Prices hit 6-year high on upturn in consumption
As the world awaits a recovery from Covid-19, the natural rubber prospects are looking up with an upturn in demand and prices towards the end of 2020.
The demand and prices were ruling low as the lockdown brought the industry to a complete halt in the early part of this year.
NR price was hovering in the range of ₹135/kg in February end and it fell to ₹125 when lockdown started.
When markets opened after lockdown, prices plunged to ₹116 per kg. However, domestic prices rose in tandem with international prices from the end of July triggered by a growing consumption. The prices crossed ₹160 per kg in the first week of December, a level untouched since 2014.
Santosh Kumar, Executive Director (Rubber operations), Harisons Malayalam Ltd, pointed out that the demand for latex in making gloves and protective devices for medical uses picked up during the lockdown period as imports from South-East Asian nations failed to meet the requirements.
This paved the way for a recovery in rubber prices, facilitating industries to resume production.
Though the prevailing buoyant price trends paint a rosy picture, KN Raghavan, Executive Director, Rubber Board, maintained that it was too early to say whether the prices would hold firm in the long run.

_YOUR TASKS:_
[A] Answer these questions from the rubber price report:
(i) Around what price per kg was natural rubber trading at the end of February?
(ii) In the first week of December, prices crossed a level not seen since which year?
(iii) Who said it was too early to tell whether prices would hold firm in the long run?
[B] Output the passage of the rubber price report from "When markets opened" up to and including "to resume production.".
The material that comes next is from a separate source.

_PROVIDED DATA:_
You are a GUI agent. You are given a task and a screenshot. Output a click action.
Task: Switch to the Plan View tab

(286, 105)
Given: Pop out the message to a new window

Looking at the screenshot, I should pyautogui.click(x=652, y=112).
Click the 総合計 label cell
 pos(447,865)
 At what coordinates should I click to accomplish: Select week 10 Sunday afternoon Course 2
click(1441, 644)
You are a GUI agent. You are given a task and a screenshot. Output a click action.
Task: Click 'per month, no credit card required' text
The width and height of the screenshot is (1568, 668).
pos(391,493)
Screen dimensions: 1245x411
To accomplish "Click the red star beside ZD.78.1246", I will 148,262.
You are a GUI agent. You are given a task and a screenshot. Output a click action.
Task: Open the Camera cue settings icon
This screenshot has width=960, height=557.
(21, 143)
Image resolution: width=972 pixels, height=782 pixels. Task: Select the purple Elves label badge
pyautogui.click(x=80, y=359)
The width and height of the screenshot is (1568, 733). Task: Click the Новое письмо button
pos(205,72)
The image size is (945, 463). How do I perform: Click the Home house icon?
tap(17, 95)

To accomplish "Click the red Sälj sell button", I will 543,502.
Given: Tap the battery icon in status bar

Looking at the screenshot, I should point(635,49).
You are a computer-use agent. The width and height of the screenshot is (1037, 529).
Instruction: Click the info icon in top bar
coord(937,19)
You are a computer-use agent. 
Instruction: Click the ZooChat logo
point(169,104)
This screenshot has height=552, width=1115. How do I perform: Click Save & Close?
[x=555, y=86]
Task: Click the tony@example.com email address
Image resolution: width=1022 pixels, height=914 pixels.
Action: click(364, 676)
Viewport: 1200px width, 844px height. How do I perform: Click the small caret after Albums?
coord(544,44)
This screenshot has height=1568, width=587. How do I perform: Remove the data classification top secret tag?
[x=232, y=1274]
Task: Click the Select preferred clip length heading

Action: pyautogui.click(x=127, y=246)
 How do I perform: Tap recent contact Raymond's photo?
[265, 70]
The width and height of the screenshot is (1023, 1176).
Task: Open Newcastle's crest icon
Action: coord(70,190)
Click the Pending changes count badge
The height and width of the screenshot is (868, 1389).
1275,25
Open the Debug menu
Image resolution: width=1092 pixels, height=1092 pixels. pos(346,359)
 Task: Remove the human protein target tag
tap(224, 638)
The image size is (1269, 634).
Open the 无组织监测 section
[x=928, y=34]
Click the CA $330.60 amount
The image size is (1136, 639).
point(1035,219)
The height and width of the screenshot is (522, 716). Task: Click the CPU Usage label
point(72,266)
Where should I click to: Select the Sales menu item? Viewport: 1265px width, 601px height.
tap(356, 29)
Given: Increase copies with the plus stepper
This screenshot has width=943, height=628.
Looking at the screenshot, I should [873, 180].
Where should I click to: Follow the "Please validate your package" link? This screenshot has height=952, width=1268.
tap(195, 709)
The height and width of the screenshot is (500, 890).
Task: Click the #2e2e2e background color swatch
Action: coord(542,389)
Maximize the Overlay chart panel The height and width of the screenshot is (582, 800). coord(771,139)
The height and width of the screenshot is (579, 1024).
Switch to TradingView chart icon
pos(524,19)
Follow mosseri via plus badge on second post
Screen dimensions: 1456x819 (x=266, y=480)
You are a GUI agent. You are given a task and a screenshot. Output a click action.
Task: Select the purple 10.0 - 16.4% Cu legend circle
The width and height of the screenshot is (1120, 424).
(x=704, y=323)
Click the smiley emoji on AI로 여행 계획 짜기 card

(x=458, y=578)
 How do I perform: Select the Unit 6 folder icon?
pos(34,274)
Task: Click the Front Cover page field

_RESPONSES IN ORDER:_
[A]
(i) About ₹135 per kg.
(ii) 2014.
(iii) KN Raghavan, Executive Director, Rubber Board.

[B]
When markets opened after lockdown, prices plunged to ₹116 per kg. However, domestic prices rose in tandem with international prices from the end of July triggered by a growing consumption. The prices crossed ₹160 per kg in the first week of December, a level untouched since 2014.
Santosh Kumar, Executive Director (Rubber operations), Harisons Malayalam Ltd, pointed out that the demand for latex in making gloves and protective devices for medical uses picked up during the lockdown period as imports from South-East Asian nations failed to meet the requirements.
This paved the way for a recovery in rubber prices, facilitating industries to resume production.